Extracted records:
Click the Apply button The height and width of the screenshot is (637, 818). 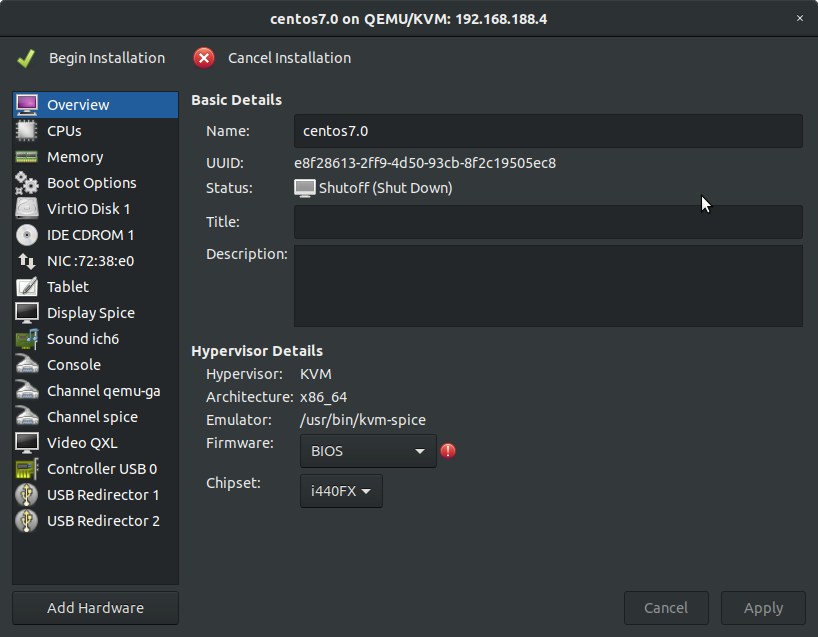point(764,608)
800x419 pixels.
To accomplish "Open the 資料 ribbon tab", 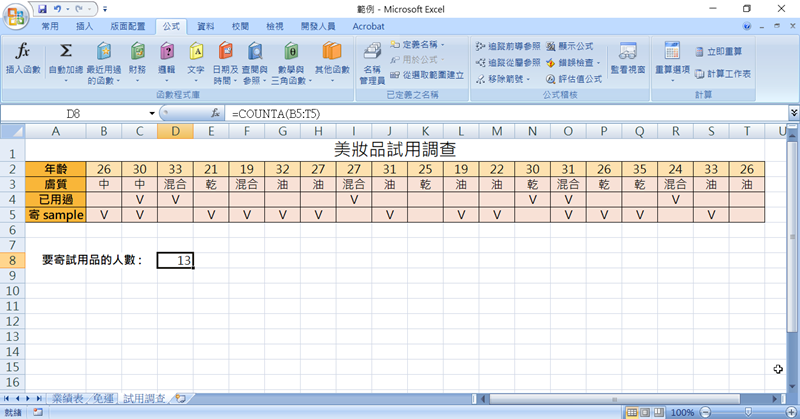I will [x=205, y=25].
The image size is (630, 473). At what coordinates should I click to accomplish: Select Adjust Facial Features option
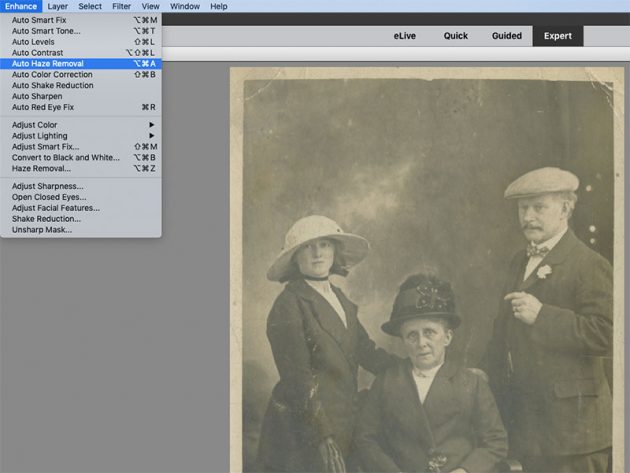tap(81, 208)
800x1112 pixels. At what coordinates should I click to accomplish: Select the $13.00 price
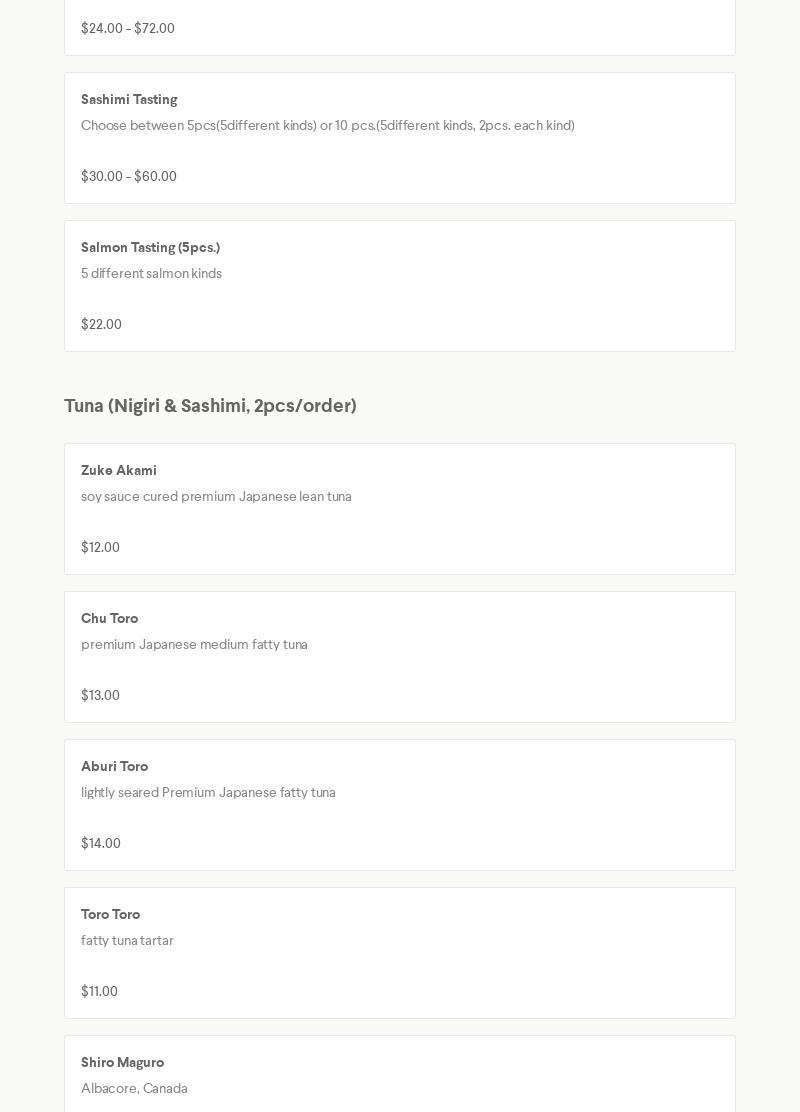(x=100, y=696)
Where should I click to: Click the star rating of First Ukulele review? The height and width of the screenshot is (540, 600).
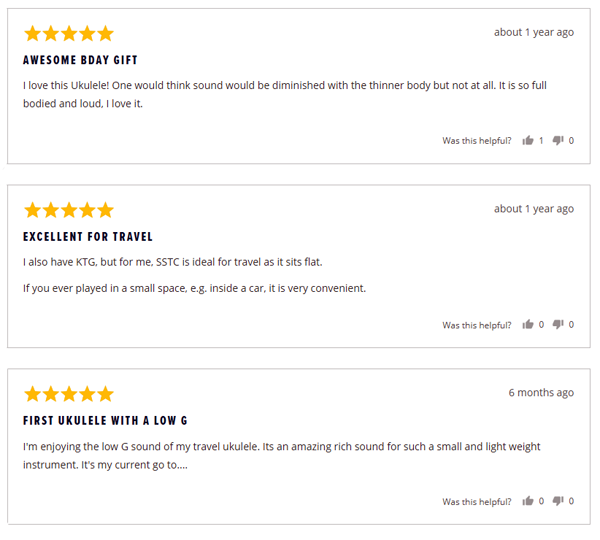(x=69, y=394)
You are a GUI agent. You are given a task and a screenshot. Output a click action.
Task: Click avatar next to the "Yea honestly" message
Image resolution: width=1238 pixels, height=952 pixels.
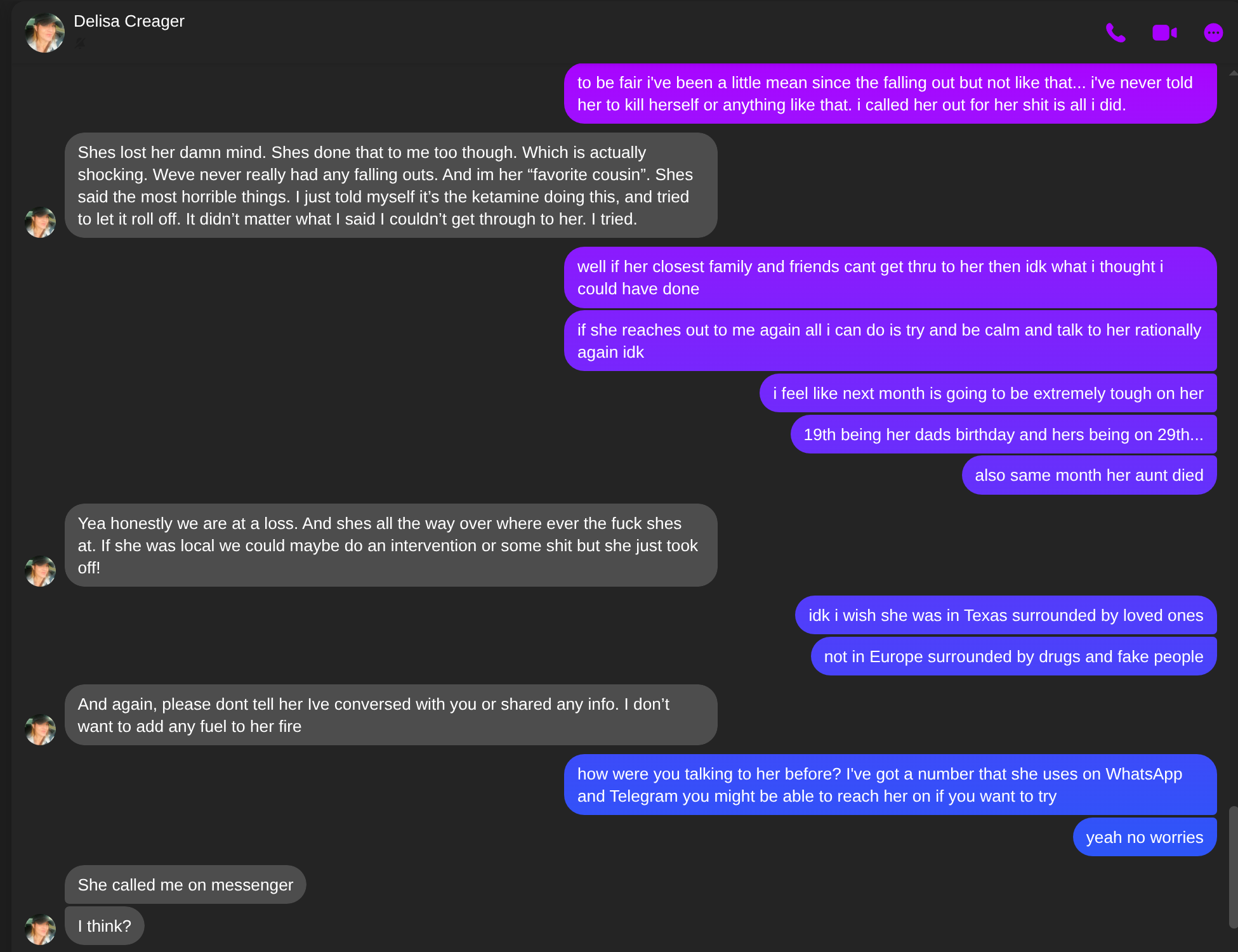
...
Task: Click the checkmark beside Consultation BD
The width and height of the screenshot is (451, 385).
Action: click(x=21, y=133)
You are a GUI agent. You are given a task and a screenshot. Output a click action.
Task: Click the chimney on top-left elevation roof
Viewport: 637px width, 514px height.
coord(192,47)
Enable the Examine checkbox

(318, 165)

**Work request**.
Using the data above, retype exactly and only the lines from the one containing "The image size" up to and including the one containing "Image resolution: width=1238", with no pictures carried over.

**Solution to the problem**.
The image size is (630, 473). At what coordinates should I click to accomplish: Select Adjust Facial Features option
tap(81, 208)
800x1112 pixels. At what coordinates should I click to accomplish: Select the $13.00 price
(x=100, y=696)
Where should I click to: Click the star rating of First Ukulele review? The height and width of the screenshot is (540, 600).
(x=69, y=394)
You are a GUI agent. You are given a task and a screenshot. Output a click action.
Task: Click avatar next to the "Yea honestly" message
Image resolution: width=1238 pixels, height=952 pixels.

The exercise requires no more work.